2.2. Ink and Film Characterization

The CAM 200 (KSV Instruments Ltd., Helsinki, Finland) instrument was used to perform pendant drop measurements and evaluate the surface tension of all solutions. The reported data are the average of three measurements with standard deviations from the medium value. The same CAM 200 apparatus was used for the static contact angle measurements of all the solutions by the sessile drop method. Several drops of each solution were deposited onto different areas of the selected substrates and observed for 60 s.

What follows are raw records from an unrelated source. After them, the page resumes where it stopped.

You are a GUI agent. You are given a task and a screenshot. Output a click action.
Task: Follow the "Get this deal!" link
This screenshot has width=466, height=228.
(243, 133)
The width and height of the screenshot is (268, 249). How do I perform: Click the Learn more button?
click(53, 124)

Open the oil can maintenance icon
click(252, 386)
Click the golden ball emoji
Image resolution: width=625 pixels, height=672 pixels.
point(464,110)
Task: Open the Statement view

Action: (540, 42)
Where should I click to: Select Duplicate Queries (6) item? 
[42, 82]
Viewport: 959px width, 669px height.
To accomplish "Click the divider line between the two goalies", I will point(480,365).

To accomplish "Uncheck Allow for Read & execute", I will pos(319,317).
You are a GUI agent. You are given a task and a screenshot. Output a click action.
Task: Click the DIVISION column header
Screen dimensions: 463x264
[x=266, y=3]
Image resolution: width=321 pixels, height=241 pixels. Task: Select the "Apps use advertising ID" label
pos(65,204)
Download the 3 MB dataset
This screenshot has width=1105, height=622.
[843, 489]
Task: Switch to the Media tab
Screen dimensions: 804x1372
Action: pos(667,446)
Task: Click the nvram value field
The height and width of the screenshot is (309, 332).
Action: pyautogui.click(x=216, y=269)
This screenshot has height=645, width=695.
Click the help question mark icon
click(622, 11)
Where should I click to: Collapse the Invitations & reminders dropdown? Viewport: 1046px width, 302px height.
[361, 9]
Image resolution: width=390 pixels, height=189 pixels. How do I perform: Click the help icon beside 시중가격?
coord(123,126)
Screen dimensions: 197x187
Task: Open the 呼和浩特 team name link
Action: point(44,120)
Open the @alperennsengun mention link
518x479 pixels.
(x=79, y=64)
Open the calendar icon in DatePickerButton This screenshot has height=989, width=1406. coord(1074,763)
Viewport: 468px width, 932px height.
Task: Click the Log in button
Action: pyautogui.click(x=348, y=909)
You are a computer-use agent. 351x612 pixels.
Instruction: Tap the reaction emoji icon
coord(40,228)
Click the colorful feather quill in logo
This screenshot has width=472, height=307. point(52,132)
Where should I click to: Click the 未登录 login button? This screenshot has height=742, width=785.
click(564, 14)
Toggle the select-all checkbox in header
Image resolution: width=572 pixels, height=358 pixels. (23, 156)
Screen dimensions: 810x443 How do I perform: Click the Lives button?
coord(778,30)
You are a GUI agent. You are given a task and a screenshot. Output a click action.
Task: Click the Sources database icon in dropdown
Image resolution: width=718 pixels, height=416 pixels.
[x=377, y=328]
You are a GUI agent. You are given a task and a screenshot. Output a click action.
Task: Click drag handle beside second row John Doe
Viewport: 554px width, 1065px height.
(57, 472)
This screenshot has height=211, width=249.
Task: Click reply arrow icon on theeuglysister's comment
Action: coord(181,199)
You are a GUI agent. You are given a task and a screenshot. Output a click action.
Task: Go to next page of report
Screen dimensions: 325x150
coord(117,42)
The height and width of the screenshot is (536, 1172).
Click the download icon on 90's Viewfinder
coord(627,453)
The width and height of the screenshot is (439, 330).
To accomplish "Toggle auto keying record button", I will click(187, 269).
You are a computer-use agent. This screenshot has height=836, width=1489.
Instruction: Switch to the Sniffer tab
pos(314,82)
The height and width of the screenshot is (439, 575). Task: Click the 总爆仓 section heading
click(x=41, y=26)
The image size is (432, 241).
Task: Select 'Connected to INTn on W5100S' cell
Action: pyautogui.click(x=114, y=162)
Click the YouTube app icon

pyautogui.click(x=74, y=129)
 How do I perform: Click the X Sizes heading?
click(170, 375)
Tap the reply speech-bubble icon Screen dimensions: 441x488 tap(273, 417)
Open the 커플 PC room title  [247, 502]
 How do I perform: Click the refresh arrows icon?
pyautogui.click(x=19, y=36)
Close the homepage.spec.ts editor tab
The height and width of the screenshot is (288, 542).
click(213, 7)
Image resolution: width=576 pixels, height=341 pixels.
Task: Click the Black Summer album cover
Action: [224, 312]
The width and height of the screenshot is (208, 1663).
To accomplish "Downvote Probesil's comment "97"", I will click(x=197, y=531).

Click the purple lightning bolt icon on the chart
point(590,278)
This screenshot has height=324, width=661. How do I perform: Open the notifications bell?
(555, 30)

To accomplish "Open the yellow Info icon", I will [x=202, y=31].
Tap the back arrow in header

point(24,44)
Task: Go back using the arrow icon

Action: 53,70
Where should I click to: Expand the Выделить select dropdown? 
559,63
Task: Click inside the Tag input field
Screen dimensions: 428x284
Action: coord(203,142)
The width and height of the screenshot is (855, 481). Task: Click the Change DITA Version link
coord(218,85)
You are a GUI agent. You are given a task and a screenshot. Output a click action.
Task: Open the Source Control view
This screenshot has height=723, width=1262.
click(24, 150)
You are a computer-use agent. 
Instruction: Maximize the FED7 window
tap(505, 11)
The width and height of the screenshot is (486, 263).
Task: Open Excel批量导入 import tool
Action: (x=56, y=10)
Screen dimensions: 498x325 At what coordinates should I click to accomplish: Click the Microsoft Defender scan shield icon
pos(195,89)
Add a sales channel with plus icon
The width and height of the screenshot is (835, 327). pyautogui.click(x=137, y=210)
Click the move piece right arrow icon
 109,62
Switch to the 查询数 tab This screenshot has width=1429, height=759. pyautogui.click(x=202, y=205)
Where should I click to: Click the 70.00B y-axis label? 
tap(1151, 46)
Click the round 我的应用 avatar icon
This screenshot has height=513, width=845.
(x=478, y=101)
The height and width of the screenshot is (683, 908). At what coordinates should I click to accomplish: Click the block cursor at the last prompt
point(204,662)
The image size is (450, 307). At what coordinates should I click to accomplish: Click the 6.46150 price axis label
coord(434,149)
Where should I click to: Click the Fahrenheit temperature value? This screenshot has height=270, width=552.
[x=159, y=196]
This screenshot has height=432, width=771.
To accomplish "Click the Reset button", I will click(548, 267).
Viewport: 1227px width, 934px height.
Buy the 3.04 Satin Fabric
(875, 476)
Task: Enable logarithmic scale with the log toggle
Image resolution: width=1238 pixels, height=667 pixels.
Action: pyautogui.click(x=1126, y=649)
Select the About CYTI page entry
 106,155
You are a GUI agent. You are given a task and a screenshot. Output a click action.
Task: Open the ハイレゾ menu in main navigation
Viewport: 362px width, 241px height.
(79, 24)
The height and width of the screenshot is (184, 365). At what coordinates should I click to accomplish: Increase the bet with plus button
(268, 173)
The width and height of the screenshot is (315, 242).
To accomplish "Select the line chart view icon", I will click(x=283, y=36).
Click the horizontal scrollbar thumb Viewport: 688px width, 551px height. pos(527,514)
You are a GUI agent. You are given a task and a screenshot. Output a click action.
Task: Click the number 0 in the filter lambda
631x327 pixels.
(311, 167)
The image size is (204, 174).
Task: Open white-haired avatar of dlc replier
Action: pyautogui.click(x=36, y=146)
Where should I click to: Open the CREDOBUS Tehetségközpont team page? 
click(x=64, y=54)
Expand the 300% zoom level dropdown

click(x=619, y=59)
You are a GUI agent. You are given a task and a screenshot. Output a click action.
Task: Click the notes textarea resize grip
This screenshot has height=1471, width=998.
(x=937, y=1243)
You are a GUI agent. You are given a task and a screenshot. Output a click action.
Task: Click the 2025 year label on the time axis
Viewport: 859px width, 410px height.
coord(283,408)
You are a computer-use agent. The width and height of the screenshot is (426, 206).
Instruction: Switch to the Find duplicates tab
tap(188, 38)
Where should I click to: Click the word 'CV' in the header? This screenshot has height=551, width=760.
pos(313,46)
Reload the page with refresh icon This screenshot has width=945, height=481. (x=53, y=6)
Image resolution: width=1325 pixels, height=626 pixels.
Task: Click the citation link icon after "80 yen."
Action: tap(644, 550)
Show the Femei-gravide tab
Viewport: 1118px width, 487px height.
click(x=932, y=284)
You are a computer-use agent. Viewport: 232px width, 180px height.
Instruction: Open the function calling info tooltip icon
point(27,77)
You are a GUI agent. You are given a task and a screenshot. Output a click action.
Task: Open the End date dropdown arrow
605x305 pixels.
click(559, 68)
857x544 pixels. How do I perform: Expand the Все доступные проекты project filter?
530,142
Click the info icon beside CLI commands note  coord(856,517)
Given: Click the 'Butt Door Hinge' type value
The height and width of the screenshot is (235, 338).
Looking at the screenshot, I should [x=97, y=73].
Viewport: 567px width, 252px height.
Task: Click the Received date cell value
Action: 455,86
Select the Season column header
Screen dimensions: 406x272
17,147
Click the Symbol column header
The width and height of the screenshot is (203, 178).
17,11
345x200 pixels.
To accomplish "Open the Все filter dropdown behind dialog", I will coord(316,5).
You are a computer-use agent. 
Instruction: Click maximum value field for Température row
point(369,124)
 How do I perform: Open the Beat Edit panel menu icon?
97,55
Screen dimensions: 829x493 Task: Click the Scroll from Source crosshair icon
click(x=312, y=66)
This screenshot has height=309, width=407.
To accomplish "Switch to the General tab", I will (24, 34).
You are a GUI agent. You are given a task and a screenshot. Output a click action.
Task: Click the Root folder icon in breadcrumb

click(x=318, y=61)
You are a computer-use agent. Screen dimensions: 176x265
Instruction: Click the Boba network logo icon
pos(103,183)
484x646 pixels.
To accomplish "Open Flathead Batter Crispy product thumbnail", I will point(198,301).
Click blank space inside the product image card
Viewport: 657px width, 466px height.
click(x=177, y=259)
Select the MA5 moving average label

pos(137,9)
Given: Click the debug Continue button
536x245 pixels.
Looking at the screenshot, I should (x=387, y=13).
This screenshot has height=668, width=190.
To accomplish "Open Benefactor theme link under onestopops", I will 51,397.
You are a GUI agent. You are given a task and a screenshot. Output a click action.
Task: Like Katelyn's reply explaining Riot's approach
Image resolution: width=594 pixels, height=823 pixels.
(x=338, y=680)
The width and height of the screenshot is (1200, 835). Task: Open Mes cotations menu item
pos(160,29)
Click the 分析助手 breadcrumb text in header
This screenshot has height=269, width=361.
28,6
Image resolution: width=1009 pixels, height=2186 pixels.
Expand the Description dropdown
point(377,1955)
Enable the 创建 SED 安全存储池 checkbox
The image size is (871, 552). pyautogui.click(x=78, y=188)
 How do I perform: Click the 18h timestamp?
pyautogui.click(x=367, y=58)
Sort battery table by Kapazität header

Two substrate architectures were characterized: glass ITO/PEDOT:PSS/PVK/tBuCzDBA and glass ITO/PEDOT:PSS/PVK/PVK:tBuCzDBA (prepared as reported in Section 2.3, tBuCzDBA thin film was obtained by spin coating a 10 mg/mL solution in chlorobenzene at 4000 rpm for 40 s, followed by thermal treatment at 110 °C for 10 min).
Film thicknesses were measured through a surface profiler (Dektak, Tucson, AZ, USA) characterized by a mechanical stylus with a 12 μm tip diameter. Inkjet-printed films were characterized by Atomic Force Microscopy (Nanosurf EasyScan 2, Binningen, Switzerland) in the non-contact mode using silicon tips with a nominal tip radius being less than 10 nm, and WS × M was used for the image analysis.
Fluorescence spectroscopic studies were performed with an Edinburgh FLS980 spectrometer equipped (Livingston, UK) with a Peltier-cooled Hamamatsu R928 photomultiplier tube (185–850 nm) (Hamamatsu, Japan), at 25 °C. Corrected spectra were obtained via a calibration curve supplied with the instrument. For the emission spectra, the widths of the slits were adjusted between 1 and 5 nm, integration time = 0.1 s, 1 nm step.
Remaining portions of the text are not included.